Listened today to impact tomorrow

The program team conducted more than 100 interviews with interested groups across the university to better understand current challenges and opportunities for improvement. The knowledge gained from listening to the community was invaluable in setting the right direction for efforts lasting beyond the program’s end date. These efforts include:

  • Recommendations to address concerns about uniqnames include creating email aliases to give people more flexibility, and making uniqnames easier to change when a life event occurs. Longer term recommendations include replacing uniqnames as the primary identifier in systems with a more flexible option.
  • Growing the use of the newly-acquired Identity Governance tool to provide role-based access to all campuses, including Michigan Medicine. Use of the tool requires groups to strategically define who should receive access to what and why, and will be slowly adopted over time.
  • A “bridge” between the directory systems for the academic campus and Michigan Medicine was designed to more easily share identity and group data in the future. The future technical solution will reliably and accurately pass information between the two directories.
  • Michigan Medicine explored a need for consistently clear and strict controls to help secure data. After establishing a model to analyze data security and conducting a pilot, the team made recommendations to establish and maintain an application database and implement regular internal monitoring and auditing.  
  • Recommendations for appropriate steps to verify an individual’s identity before they access university resources based on risk associated with the access.

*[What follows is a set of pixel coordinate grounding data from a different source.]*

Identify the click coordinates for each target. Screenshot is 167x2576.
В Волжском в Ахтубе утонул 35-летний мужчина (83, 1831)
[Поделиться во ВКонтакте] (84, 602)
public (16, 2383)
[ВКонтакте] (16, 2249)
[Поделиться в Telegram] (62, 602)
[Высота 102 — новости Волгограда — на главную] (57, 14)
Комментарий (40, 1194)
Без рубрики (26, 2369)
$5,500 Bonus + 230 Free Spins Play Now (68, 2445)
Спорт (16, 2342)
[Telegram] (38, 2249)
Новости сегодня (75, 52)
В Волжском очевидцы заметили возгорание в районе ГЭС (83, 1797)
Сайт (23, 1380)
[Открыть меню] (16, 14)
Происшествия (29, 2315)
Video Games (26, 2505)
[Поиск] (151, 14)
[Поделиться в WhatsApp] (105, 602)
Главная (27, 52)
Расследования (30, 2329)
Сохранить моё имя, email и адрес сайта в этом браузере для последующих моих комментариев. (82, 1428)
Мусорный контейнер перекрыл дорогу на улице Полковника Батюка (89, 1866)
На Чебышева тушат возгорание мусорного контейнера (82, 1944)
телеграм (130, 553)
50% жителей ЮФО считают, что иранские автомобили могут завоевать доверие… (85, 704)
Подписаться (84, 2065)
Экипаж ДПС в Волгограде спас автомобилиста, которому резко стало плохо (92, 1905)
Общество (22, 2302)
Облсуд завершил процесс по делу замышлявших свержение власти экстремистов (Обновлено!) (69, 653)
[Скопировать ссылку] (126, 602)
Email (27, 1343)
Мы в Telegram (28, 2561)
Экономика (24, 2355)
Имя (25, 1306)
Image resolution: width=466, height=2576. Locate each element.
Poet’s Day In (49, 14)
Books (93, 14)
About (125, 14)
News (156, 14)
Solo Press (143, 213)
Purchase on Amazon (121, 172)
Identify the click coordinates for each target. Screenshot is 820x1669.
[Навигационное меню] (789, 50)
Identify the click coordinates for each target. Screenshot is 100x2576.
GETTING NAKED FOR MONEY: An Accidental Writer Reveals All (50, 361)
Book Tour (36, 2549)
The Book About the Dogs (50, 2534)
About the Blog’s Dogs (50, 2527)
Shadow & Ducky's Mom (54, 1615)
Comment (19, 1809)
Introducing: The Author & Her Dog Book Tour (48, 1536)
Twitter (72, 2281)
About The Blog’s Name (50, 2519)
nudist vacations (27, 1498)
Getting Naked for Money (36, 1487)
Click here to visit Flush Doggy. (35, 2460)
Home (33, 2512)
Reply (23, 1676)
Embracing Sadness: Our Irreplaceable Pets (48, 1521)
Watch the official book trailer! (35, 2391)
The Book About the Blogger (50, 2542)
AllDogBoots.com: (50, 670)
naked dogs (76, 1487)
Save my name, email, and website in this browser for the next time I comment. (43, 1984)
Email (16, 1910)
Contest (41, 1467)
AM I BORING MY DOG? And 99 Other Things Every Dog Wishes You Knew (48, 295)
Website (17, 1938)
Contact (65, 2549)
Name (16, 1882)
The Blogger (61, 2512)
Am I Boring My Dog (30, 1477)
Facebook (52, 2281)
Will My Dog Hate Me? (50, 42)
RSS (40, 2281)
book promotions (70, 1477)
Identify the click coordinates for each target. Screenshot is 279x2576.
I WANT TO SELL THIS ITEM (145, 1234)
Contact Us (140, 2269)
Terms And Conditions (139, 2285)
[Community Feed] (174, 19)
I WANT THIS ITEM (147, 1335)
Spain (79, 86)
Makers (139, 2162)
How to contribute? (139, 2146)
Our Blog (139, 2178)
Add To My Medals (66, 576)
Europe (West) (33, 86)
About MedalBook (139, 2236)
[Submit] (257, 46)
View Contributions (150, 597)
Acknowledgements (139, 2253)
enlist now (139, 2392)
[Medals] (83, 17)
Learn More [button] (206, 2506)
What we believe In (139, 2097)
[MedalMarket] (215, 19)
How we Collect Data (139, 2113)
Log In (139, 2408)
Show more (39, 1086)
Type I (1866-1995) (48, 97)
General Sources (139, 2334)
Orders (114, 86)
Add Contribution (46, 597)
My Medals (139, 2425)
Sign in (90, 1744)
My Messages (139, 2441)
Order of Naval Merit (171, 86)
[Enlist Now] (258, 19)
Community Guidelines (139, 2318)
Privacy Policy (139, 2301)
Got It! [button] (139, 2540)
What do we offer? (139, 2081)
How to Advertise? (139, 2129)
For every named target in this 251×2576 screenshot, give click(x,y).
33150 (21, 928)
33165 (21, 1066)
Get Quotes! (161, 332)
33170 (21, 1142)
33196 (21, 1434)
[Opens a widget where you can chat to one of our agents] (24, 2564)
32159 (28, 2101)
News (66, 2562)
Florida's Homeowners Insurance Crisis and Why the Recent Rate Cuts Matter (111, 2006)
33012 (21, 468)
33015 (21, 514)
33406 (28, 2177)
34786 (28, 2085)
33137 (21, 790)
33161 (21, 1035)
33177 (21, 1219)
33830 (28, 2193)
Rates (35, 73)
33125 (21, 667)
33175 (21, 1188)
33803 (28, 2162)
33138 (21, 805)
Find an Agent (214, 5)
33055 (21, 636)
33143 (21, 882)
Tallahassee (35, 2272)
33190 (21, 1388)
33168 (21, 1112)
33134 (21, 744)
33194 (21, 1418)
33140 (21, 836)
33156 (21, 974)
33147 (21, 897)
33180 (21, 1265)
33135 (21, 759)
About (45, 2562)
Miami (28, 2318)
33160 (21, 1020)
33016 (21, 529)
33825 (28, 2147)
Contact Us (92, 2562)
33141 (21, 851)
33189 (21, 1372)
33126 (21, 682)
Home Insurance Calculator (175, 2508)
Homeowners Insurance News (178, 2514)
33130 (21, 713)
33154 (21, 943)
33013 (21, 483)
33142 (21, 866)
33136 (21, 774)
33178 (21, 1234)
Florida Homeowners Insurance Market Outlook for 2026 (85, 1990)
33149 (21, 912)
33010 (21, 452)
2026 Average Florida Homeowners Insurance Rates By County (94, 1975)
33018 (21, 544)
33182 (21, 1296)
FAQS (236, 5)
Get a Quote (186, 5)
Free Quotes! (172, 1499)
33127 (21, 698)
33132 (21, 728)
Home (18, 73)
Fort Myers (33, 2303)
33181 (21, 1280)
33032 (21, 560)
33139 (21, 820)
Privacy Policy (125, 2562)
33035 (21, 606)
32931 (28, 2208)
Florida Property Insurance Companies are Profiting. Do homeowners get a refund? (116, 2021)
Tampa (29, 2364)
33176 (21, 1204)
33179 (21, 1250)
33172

While the program is ending, the work to improve how people receive access to the resources they need to contribute to the university’s missions of research, education, patient care, and community engagement is not over.

“The recommendations and research resulting from the program will be useful to the Identity and Access Management teams in ITS and HITS for years to come. Our teams are looking forward to carrying forward the EIAM vision in ongoing support work and in future projects,” said DePriest Dockins, program co-director and assistant director of ITS Identity and Access Management.

The Role and Access Management Project (RAMP) will continue in ITS as the Identity Governance Early Adoption project in FY19. Identity and Access Management teams in ITS and HITS will prioritize and implement recommendations from the EIAM program over time as future projects.